Facebook Switching Off Atlas Ad Server

facebook-in-store-adFacebook has confirmed that it will be winding down the ad serving portion of Atlas – less than two months after moving the platform from its ad tech division to the ‘marketing sciences’ measurement business.

Founded in 2001, Atlas was acquired by Facebook in 2013 from Microsoft – which originally picked up the platform as part of its purchase of parent company aQuantive in 2007 – for a reported sum in excess of $50m (£40m).

The sole focus of Atlas will now be measurement, with the stated aim of letting advertisers gain a better idea of the reach of their digital ad campaigns and accurately measuring what drives people towards products and services.

“Today, a top request we hear from advertisers when it comes to measurement is ‘more’ – more capabilities, more features and more actionable insights,” said head of client measurement Erik Johnson, in a post on Atlas’ blog. “As we expand our work with clients in measurement, we’ve decided to sharpen our focus with Atlas.

“We believe Atlas will have a greater impact and create more value for advertisers by focusing on measurement; especially as people continue to shift to mobile and more ads are served by publishers themselves instead of third parties.”

Facebook shuttering of the ad server has long looked likely, even going back as far Facebook’s original reason for purchasing Atlas.

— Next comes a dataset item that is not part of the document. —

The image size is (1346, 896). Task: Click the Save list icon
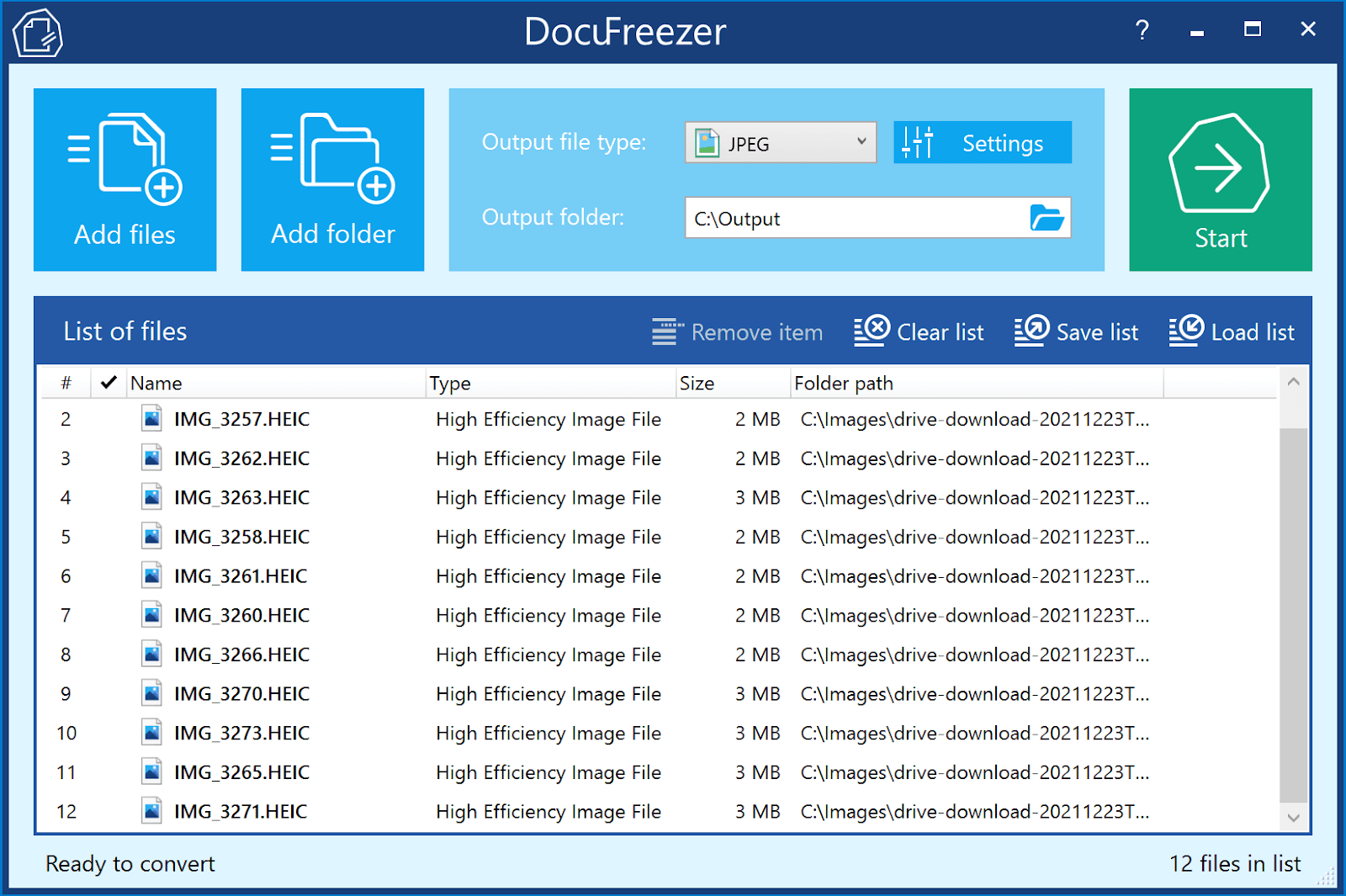[x=1031, y=330]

A post regarding the acquisition in 2013 emphasised the measurement capabilities of Atlas, referencing the need for marketers and agencies to gain a more ‘holistic view of campaign performance’.

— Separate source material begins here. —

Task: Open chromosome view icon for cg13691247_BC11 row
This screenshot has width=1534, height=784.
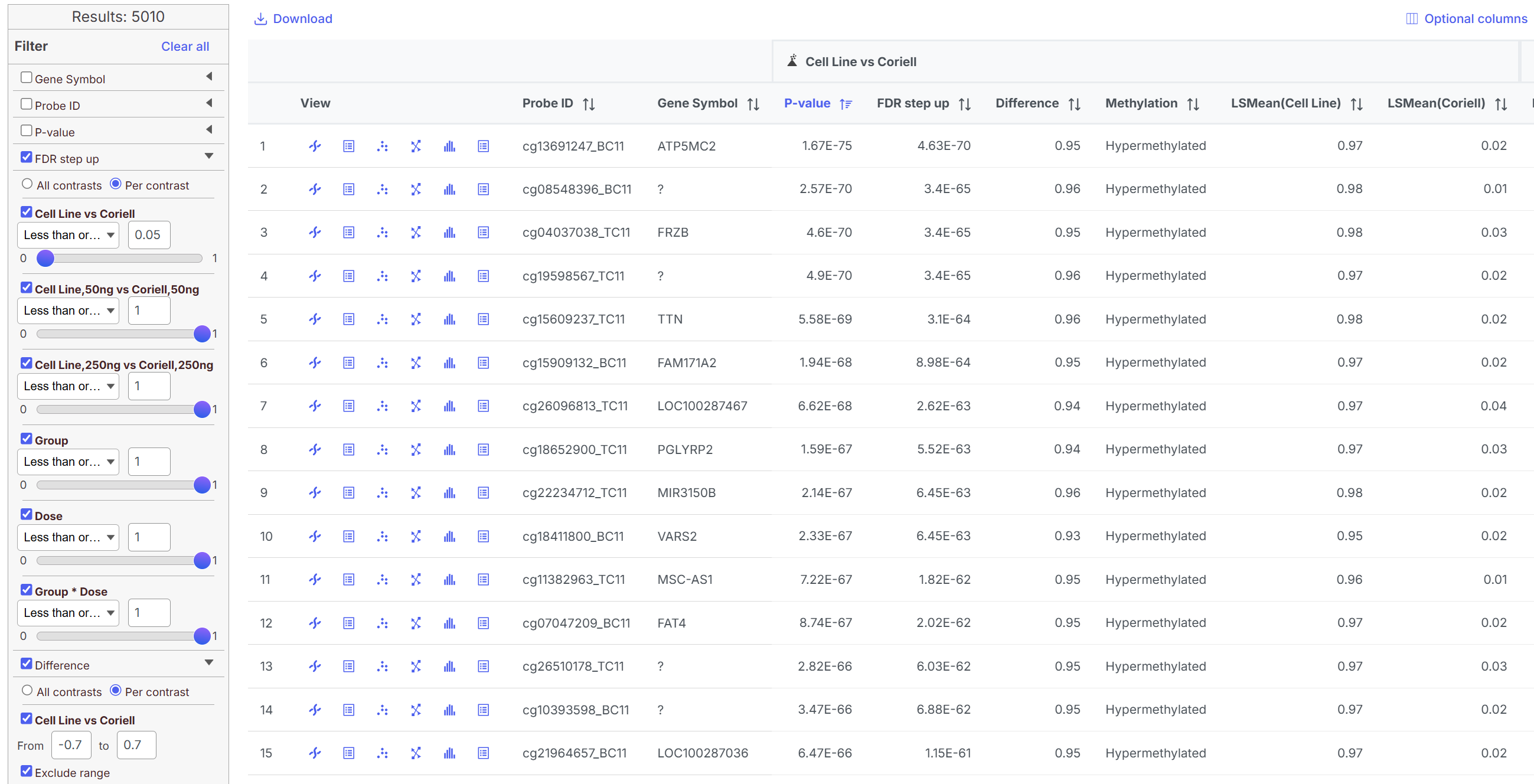Action: (x=315, y=146)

Despite this, Facebook did try to build to on the server with the addition of a DSP (Demand-Side Platform) – but decided to scrap plans in March, due to the number of bots and bad quality ads it would have to deal with. The failure of these plans may have been the final nail in the coffin for Atlas’ ad server.

The decision to wind down the ad server won’t mean any changes to the Atlas brand, Johnson claimed, or result in any staff lay-offs.